Inside the classroom, we are working on a renewed metacognitive shift of awareness of the PYP attitudes, LP traits and action. Although students are exposed to the attitudes and traits every day, they frequently do not recognize when they might be enacting one unless prompted to reflect. Each morning, upon arriving to school, students select a descriptor I have written for each of the LP traits and PYP attitudes out of a large bucket. They then have to find the LP trait or PYP attitude poster on the wall that the descriptor matches to. This attitude or profile trait becomes their “Word for the Day,” which they then should try to reflect upon and practice when an opportunity arises. This sixty-second welcoming to the classroom each morning not only opens students up to further exposure of the LP traits and PYP attitudes vocabulary, but also expands their limited notion of what those words could mean or entail. This practice provided a foundation for increased referencing and identifying of LP traits and PYP attitudes in class reflections, but student engagement with them still seemed passive and lacked ownership.

Photo Credit: tochis via Compfight cc
Photo Credit: tochis via Compfight cc

In order to try to provide more ownership of metacognitive recognition of their action, attitudes and traits, we are affording more opportunities for students to interact with their Padlet walls. To begin some lessons, I give the students a reminder that if at any time, they recognize they are practicing one of the PYP attitudes, LP traits or taking a form of action, they make take a photo and post it onto their Padlet wall. They start off by giving their iPad to a friend to capture a reenacted photo of them doing the trait, attitude or action that set off that metacognitive realization. Then, students go onto their virtual wall, post the photo, identify the attitude or trait and write a caption that describes how they were showing it. We’ve timed the whole process and it takes less than four minutes. Shortly thereafter, they are back to the independent or collaborative activity they were previously engaged in.

Other lessons, if the students are very focused and we don’t want to break their cognitive momentum, my academic assistant and I will grab their iPads and take photos of them engaged in their learning. Later, we will tell them that they have some photos waiting for them in their camera roll in which they can identify LP traits or PYP attitudes they were practicing during that engagement. If some of the attitudes or traits are too obvious in a learning activity (creativity, communicator, cooperation, respect, caring), I might prohibit identifying them on their walls for that day to encourage acquainting themselves with lesser-known traits and attitudes.

Photo Credit: Michael Matti via Compfight cc
Photo Credit: Michael Matti via Compfight cc

If students take action somewhere around the school and let me know about it, I encourage them to take a classmate with them to that location and reenact the choice they reflected upon. When students bring in learning resources from home they would like to share with the class or have voluntarily extended their understanding outside of school hours and would like to present new data, a classmate takes a photo of them. When they are done speaking to the class, they put the photo up on their action wall as a form of furthering their own (and others’) education.

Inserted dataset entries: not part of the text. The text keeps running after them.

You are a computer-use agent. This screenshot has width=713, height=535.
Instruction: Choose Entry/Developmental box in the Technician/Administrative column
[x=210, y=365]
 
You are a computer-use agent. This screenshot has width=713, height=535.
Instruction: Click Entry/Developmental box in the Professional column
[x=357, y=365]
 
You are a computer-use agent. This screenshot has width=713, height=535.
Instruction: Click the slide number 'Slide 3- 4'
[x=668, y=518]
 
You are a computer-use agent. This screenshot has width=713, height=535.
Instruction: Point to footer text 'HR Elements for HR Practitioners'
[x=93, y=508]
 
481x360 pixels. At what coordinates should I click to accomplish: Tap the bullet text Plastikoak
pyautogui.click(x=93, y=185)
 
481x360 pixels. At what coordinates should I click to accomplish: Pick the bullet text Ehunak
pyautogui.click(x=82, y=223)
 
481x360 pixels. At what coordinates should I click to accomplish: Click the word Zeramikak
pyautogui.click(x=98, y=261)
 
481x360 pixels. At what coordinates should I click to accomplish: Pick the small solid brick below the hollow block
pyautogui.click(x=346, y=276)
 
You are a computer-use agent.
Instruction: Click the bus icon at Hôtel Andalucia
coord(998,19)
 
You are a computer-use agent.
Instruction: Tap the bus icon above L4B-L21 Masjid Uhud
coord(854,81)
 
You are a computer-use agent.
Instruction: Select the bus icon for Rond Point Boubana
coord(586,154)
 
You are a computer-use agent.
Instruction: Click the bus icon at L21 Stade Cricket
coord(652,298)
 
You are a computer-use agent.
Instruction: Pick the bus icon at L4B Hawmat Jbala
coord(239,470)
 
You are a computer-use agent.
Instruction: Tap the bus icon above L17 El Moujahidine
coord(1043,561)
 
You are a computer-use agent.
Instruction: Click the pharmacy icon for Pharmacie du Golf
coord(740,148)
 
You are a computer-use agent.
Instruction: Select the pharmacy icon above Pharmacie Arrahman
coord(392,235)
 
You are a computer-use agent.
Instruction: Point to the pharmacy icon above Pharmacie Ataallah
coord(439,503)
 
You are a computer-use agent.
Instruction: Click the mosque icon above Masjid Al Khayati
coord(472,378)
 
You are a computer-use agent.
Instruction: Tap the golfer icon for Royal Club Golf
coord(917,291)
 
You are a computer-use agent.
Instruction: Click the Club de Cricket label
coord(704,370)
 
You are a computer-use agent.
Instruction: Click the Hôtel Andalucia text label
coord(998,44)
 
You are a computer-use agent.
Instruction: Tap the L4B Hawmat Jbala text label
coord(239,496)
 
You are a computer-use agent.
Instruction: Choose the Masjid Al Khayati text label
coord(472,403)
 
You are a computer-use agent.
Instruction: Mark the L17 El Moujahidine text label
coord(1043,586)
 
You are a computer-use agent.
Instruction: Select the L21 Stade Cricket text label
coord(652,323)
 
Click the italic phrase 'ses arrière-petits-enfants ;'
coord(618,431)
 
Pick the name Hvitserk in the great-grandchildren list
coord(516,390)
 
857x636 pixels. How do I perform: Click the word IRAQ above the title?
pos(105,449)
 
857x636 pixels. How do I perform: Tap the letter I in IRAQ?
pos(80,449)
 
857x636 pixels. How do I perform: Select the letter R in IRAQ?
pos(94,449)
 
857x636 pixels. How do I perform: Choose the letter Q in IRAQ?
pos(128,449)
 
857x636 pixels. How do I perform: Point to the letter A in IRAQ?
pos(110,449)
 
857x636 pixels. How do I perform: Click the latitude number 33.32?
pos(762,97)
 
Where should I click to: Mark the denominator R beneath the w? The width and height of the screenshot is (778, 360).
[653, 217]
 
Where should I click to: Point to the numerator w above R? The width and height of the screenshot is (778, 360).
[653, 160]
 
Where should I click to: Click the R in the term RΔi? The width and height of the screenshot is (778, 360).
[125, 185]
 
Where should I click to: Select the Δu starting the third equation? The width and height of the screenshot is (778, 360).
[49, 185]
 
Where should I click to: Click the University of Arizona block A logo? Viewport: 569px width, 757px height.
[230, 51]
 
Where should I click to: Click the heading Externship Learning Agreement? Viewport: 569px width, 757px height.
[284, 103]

Although this undertaking is still in its infancy and there are flaws with this approach (like its propensity to serve as extrinsic motivation for some students), we find that its rollout thus far has been successful in celebrating students’ holistic growth and evolution. This Padlet wall endeavor will not bring the PYP attitudes, Learner Profile traits and action cycle onto equitable terms with the heavyweights of knowledge, concepts and skills. However, it has the potential to shift the scales a little more favorably into balance.